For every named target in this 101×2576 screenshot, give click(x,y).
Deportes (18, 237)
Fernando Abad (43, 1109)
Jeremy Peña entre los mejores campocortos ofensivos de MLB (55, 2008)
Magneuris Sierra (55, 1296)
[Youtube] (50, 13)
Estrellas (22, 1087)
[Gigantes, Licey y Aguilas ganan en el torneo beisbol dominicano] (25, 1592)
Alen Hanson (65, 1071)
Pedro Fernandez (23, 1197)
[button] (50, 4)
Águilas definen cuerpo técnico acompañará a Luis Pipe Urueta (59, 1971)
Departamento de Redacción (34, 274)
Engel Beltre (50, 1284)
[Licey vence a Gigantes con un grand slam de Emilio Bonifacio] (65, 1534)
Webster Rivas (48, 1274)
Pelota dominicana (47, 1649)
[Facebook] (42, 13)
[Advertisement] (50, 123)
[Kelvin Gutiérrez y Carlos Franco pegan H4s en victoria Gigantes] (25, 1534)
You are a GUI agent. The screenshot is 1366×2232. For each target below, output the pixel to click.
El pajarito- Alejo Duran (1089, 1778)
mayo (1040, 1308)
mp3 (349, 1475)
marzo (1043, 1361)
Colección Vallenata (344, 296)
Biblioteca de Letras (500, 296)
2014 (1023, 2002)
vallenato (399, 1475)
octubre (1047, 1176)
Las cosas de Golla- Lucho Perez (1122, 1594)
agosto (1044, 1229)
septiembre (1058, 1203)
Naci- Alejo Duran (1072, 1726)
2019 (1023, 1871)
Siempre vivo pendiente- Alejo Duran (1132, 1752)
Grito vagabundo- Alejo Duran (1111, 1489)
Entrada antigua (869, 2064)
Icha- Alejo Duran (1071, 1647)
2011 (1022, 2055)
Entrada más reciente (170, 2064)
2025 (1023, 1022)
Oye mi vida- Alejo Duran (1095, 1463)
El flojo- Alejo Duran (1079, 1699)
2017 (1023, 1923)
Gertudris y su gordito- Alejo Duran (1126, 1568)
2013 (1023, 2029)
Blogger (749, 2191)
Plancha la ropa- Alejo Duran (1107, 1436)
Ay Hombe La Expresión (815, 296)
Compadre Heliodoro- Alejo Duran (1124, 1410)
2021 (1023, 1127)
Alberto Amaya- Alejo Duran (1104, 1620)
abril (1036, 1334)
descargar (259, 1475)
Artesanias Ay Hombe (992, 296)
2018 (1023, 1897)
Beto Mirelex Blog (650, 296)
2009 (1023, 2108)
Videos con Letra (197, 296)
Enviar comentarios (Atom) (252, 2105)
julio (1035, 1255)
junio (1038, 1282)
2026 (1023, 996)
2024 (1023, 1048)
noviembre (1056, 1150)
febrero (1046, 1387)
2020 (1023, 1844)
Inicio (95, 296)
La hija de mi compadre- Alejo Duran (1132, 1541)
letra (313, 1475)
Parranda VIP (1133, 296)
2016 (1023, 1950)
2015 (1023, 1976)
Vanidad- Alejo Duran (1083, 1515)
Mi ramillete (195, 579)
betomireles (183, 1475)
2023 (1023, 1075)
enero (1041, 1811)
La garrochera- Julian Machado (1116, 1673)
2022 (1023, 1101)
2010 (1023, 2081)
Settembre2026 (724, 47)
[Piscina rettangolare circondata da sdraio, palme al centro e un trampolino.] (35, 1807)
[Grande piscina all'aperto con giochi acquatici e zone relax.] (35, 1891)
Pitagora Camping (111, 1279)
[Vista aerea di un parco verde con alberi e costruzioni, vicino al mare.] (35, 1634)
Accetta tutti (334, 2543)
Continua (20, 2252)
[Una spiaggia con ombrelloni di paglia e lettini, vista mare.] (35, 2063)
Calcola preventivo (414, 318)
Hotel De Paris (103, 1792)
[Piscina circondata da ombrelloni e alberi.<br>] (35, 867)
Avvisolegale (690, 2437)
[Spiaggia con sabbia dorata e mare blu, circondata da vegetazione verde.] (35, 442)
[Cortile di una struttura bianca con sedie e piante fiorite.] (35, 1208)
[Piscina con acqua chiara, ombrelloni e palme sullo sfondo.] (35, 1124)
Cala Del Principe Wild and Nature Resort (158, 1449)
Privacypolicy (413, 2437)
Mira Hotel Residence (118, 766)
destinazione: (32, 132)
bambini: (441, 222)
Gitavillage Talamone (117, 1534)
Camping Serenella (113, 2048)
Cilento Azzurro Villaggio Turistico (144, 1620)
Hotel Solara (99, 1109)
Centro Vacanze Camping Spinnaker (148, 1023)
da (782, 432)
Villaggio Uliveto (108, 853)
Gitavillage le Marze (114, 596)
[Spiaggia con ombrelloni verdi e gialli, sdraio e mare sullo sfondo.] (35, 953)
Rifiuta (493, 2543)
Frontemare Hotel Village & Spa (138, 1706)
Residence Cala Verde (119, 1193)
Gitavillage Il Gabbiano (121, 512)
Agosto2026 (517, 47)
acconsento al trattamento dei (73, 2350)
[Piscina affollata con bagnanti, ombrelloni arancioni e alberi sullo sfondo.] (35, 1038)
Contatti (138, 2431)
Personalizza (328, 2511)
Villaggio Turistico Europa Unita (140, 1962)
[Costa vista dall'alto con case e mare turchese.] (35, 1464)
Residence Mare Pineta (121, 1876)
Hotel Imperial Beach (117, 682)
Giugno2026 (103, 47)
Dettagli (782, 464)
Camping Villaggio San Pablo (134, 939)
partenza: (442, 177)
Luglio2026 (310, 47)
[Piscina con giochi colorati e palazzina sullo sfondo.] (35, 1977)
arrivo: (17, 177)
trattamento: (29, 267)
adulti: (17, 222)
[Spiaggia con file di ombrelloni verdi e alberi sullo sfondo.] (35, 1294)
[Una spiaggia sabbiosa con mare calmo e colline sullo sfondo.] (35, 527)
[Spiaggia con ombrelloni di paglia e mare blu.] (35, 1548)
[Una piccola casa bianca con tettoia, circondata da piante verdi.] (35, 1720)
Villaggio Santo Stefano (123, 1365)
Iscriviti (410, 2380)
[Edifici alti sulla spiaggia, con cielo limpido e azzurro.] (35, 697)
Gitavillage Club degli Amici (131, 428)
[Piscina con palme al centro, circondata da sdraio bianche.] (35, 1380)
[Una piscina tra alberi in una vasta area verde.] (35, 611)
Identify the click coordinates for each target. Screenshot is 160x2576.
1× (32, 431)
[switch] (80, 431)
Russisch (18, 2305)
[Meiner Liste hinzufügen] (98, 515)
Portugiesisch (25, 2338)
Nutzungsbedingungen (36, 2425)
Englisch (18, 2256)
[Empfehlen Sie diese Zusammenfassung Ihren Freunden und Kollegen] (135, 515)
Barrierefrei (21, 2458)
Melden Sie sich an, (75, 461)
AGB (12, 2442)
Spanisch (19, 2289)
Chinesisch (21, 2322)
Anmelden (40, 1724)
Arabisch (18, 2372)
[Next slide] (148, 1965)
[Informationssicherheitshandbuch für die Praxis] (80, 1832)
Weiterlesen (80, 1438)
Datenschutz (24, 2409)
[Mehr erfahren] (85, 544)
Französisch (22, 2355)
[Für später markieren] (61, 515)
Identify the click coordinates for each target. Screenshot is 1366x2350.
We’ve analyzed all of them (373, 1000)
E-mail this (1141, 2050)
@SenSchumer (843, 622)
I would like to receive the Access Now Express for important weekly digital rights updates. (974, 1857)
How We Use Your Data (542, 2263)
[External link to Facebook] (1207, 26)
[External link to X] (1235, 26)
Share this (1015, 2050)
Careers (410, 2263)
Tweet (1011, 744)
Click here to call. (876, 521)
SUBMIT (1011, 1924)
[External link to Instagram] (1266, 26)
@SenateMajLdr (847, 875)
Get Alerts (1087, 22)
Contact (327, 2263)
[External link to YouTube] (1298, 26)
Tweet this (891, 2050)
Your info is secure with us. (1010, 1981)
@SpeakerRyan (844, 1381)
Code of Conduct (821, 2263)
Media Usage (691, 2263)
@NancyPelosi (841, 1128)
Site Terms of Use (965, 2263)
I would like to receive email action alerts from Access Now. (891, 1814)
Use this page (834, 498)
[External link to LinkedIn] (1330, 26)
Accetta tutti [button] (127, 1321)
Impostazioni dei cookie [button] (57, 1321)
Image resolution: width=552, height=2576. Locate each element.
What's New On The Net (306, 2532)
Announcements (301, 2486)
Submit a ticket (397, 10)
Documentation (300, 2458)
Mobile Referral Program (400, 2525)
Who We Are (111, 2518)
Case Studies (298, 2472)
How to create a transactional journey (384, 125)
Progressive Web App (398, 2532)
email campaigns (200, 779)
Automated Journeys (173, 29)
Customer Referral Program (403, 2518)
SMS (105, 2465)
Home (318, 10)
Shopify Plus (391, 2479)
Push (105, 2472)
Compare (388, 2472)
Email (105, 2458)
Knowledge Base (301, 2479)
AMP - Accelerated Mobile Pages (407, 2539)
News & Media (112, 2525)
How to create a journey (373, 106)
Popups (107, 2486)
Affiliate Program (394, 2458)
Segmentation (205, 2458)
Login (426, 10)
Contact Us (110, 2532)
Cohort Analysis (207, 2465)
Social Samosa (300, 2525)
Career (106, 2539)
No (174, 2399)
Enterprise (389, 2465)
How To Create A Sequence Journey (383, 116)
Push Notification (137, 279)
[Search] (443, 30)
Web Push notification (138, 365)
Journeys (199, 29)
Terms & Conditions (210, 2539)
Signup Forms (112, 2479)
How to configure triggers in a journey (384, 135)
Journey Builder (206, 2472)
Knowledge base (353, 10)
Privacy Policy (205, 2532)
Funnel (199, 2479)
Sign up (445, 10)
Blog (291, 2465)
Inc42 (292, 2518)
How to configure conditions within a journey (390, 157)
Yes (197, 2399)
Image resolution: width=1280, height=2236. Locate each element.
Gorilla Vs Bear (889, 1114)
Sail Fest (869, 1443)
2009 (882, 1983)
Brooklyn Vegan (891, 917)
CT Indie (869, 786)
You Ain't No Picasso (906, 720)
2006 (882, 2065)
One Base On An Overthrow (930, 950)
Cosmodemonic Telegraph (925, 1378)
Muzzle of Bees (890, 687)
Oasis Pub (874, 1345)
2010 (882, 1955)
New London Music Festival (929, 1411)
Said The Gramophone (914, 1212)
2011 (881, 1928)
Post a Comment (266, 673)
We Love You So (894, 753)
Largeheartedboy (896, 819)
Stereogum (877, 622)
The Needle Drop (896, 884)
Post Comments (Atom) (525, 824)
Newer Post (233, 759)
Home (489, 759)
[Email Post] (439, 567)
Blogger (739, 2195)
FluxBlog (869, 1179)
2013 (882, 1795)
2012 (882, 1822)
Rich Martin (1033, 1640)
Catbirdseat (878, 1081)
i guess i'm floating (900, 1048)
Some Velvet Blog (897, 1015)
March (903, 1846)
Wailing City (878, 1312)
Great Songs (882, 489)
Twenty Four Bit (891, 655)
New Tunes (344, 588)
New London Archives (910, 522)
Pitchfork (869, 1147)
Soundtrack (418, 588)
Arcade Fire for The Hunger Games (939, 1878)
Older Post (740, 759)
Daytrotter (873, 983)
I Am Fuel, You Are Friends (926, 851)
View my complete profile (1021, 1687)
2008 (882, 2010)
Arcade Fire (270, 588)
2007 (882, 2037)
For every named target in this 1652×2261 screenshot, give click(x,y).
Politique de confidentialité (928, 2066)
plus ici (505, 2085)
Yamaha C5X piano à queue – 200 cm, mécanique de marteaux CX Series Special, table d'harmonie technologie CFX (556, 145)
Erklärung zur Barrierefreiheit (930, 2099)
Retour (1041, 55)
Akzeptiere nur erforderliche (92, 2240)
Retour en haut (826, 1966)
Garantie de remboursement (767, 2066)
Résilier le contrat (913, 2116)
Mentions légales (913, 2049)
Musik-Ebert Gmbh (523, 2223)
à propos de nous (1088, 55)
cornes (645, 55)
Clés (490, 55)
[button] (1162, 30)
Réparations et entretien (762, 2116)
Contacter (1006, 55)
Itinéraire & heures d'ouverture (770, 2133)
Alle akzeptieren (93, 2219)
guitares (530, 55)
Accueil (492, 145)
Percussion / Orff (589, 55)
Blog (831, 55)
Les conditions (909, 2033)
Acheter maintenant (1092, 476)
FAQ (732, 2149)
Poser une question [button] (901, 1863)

Task prompt =
This exercise needs every line of the listing that contains the word "resolution".

Solution below =
Image resolution: width=552, height=2576. Locate each element.
Image resolution: width=1280, height=2236. Locate each element.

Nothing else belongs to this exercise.